Typical Challenges Link to heading

Typical challenges in software product creation include:

  • broken telephone
    • ill-defined or drifting business requirements and goals
    • unclear or missing communication with and between developers
    • poor or non-existent UX designs and technical designs
    • requests go unseen in noisy communication channels
    • people just plain forget to communicate
  • limited ability to get feedback
    • faulty or missing customer feedback loop
    • product defects only found through manual inspection
    • insufficient ability to observe and debug systems in production
  • tools that are a poor fit for the job at hand (e.g. design tools, programming languages, platforms, APIs. And be warned, this is a religious issue!)
  • excessive time pressure
  • insufficient or excessive resources (people, money) for the job at hand

The result can be misalignment between development work and business value (building the wrong stuff), poor design decisions which have bad downstream ripple effects, wrongly-calibrated expectations on product capabilities and delivery timing, frustrated employees, and disappointed customers whose expectations are not being met. And when the time pressures are too high, product quality can also suffer due to cutting corners.

Useful Techniques Link to heading

Here are some techniques that have worked for me, both in startup product teams and in large product teams. I’ve organized these into three types of product activities – planning, development, and operations – although in reality the three activity areas are intermingled and continuous, especially in smaller and agile teams where people wear multiple hats.

Practices that help with planning activities Link to heading

  • regularly express and update your business strategy, objectives and priorities
  • create UX designs and style guidelines to help plan visual elements
  • create architectural designs and adopt coding conventions to help plan software systems
  • regularly align technical work items and business objectives
  • talk to customers early and often, collecting feedback on the work while it is in planning and development
  • sequence and prioritize work so as to reduce risk as early as possible
  • eliminate YAGNI work (You Ain’t Gonna Need It, i.e. low-value work)
  • strive for a consistent planning, development and delivery cycle
  • break work into small batches whenever possible
  • plan work so that shaving scope is possible when necessary; see the “appetite” concept in Shape Up
  • only commit to fixed delivery dates for things that are truly deadline-driven
  • foster a company-wide understanding of the product planning Iron Triangle and acceptance of its implications

Practices that help with development activities Link to heading

  • break work into small batches whenever possible
  • choose design and development tools that enable team members to implement their ideas with high fidelity and efficiency
  • strengthen your ability to detect and avoid defects as early as possible
    • integrate automatic linters and formatters in code editing tools
    • write and run tests as part of the regular coding workflow
    • increase test code coverage for complex code
    • increase test code coverage for any code that breaks in production
    • review code prior to publishing it (for learning, and quality improvement)
    • adopt tools and processes to measure and boost code quality

Practices that help with operational activities Link to heading

  • choose deployment platforms that strike the right balance between power and ease of use for the product/project you’re working on.

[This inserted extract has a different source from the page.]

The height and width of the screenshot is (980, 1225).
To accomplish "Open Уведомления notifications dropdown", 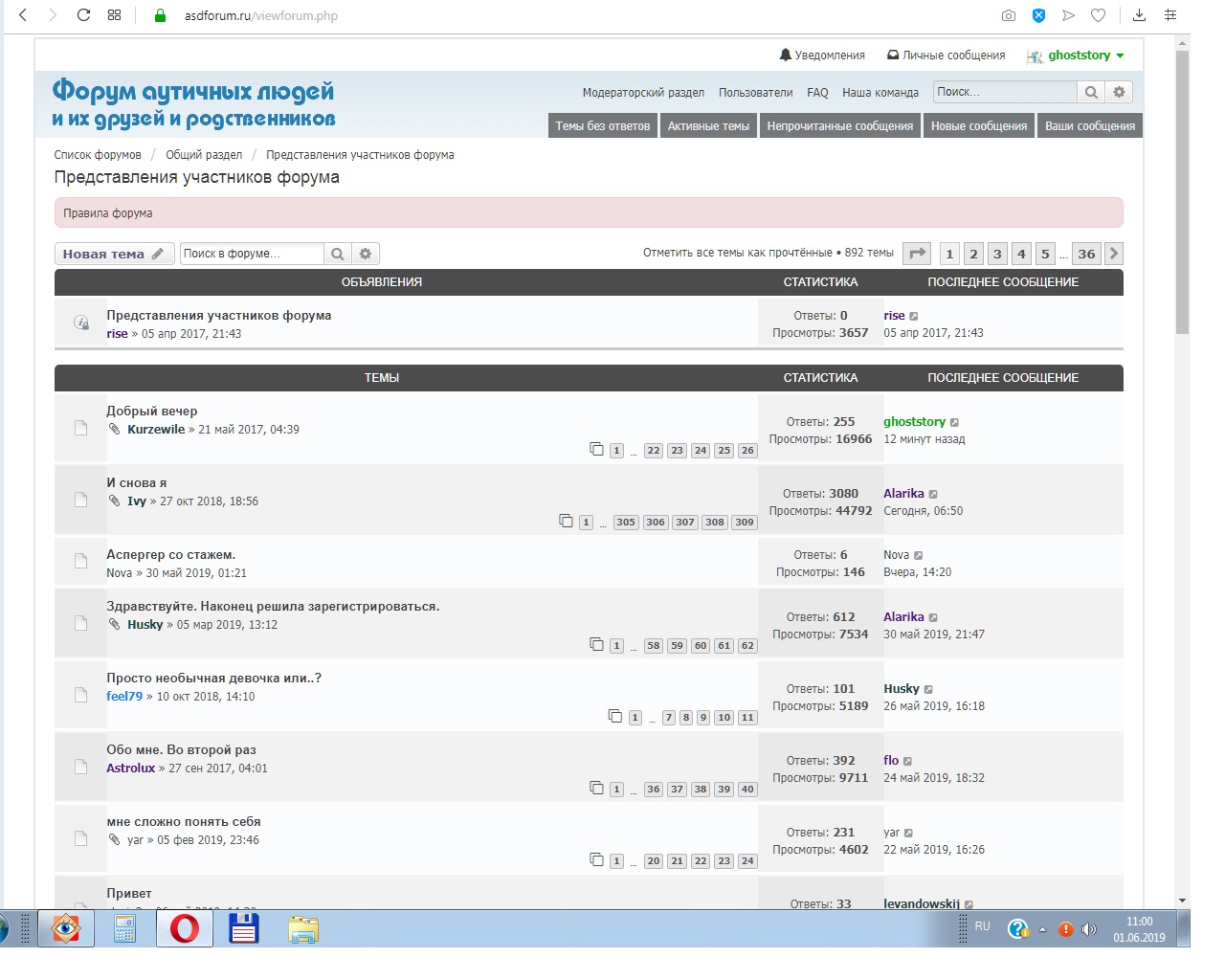I will click(822, 56).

Example: full-featured systems like AWS or Azure versus convenience-oriented systems like Heroku or Vercel. They each have their place.
  • if you can afford it, create a staging environment that mirrors production, with fake data
  • pursuse fast, easy, and frequent deployments
  • add monitoring systems e.g. for exception and uptime tracking
  • separate operational communication channels from planning and development, so as to reduce noise and help people focus
  • make developers responsible for both building and operating the system

There is no Magic Bullet… Link to heading

…but there are many little pieces worth trying.

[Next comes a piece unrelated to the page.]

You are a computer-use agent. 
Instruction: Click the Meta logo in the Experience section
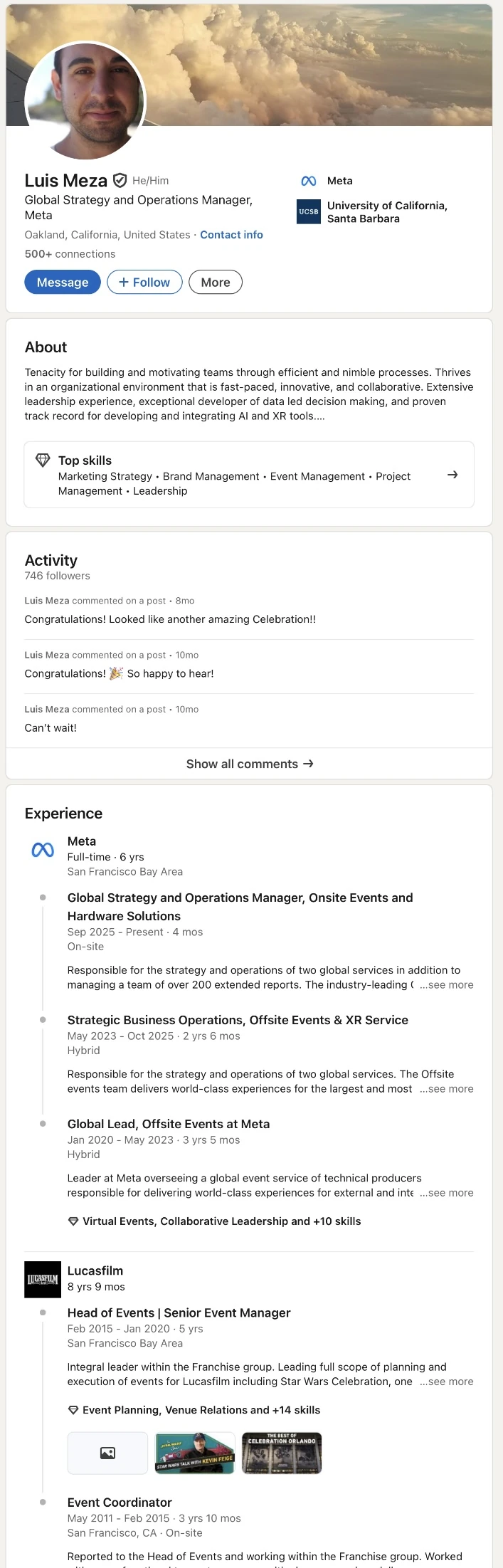click(43, 849)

I’ve found that incrementally adding supports like these help product teams increase efficiency and increase confidence that their actions will result in incremental improvements to a high-quality product.

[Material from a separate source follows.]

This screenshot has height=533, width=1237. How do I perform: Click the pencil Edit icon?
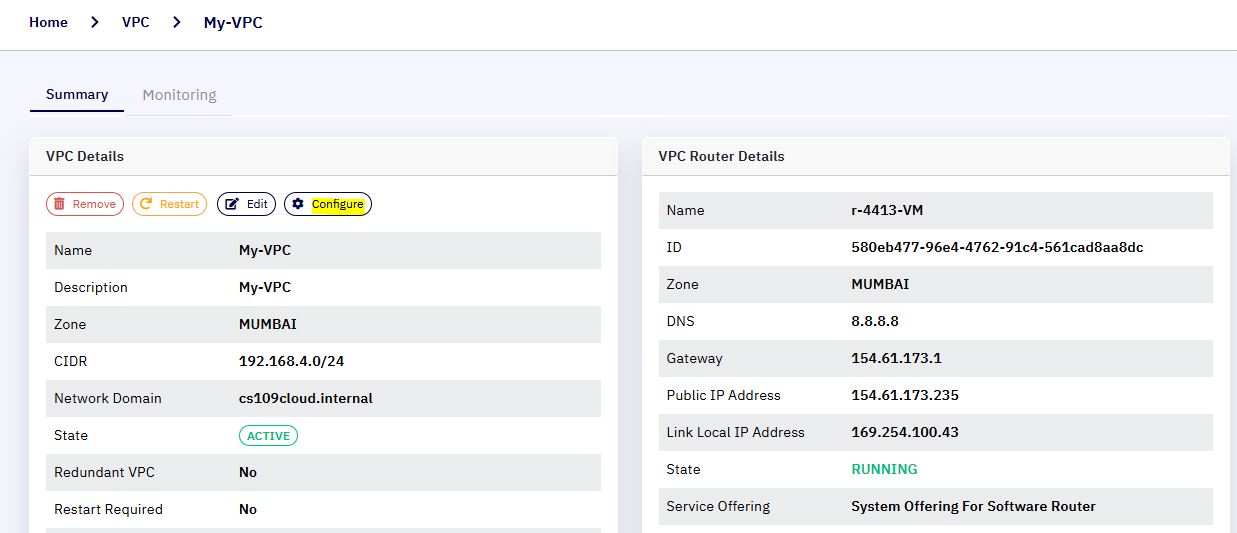click(232, 204)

Of course, this methodology and collection of techniques is not a fit for every team and project. And regardless of your methodology you need “just enough”; too much process and tooling and the team drowns under the weight; too little, and product progress is choppy because quality problems cause two-steps-forward, one-step-back situations. But it’s great when you can find a workable mix of techniques like this, and it really feels fantastic working in a team that is progressively mastering the craft of building great products.